投稿者: 根保孝栄・石塚邦男 投稿日:2019年 6月13日(木)18時08分57秒 KD106129210037.au-net.ne.jp  通報   返信・引用   編集済

・友人の吉田隆一さんから案内がありました。苫小牧在住の方は観に行って差し上げてください。この支部展は、掲載板に作品感想を載せる予定。

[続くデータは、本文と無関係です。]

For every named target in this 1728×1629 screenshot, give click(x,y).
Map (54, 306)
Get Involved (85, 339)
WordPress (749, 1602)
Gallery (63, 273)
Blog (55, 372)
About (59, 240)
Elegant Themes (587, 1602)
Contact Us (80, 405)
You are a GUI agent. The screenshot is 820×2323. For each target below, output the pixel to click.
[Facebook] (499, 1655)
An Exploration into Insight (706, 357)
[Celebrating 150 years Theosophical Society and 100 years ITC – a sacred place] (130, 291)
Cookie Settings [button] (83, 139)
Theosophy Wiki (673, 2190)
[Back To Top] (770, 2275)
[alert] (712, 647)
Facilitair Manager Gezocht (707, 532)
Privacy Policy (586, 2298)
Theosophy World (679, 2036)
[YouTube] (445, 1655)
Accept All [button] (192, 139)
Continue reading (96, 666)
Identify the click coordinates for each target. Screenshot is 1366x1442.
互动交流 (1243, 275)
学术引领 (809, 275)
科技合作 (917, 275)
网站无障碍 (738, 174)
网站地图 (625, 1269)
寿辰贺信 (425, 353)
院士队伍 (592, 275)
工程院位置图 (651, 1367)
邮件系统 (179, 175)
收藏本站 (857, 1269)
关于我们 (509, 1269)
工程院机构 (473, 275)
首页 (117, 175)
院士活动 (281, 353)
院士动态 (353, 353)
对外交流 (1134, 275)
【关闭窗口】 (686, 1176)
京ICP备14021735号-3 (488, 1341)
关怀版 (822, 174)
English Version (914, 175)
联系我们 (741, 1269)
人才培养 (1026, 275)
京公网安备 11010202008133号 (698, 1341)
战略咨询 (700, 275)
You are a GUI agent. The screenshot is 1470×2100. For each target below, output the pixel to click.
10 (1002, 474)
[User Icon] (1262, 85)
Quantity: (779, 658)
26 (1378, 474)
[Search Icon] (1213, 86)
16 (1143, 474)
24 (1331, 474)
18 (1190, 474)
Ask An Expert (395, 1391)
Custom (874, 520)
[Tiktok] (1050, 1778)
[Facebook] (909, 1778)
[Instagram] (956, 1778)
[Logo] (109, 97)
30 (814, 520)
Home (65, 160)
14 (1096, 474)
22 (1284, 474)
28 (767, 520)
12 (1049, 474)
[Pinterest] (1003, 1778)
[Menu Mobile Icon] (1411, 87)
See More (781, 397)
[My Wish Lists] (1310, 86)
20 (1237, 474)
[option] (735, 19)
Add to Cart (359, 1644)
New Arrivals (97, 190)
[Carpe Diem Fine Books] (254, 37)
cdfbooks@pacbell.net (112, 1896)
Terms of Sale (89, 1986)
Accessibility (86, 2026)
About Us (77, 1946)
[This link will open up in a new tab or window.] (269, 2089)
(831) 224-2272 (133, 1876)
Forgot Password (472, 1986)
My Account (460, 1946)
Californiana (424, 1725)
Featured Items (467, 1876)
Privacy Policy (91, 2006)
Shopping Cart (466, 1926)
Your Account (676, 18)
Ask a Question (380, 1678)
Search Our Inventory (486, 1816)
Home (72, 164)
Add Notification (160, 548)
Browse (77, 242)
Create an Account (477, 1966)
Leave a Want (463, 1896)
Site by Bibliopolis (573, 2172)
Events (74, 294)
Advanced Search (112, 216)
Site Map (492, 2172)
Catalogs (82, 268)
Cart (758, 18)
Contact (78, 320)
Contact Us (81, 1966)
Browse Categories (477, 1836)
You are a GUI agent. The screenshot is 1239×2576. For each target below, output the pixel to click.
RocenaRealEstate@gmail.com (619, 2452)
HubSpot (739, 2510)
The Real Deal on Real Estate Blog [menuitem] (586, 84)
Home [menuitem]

新聞社時代は、主な展覧会は感想評を新聞に作品の写真つきで載せたものですか、またやりますか。

・会場は、苫小牧市民活動センターで7月7日まで。
参加者は次の通り。

  居島恵美子、今田博勝、上水啓子、田村純也、
  藤田悦子、三浦恵美子、山崎茘禮子、吉田隆一、
  堅田智子、木内弘子、島弘子、長尾美紀、
  内海一弘

・招待作家 黒田孝、佐藤愛子(室蘭支部)

・最近は、一般人の若い画家志望の人たちは、経済の低迷が影響してか、めっきり少なくなったようす。年輩のベテランも、定年退職を迎え自由になるお金が少なくなり、経費のかかる大作を描いてゆく余力がなくなり、筆を折る方も増えているようです。特に女性はご主人が定年退職して、金額のかさむ活動が出来なくなり、筆をおく主婦が目立つといいます。悲しいことですが、残念です。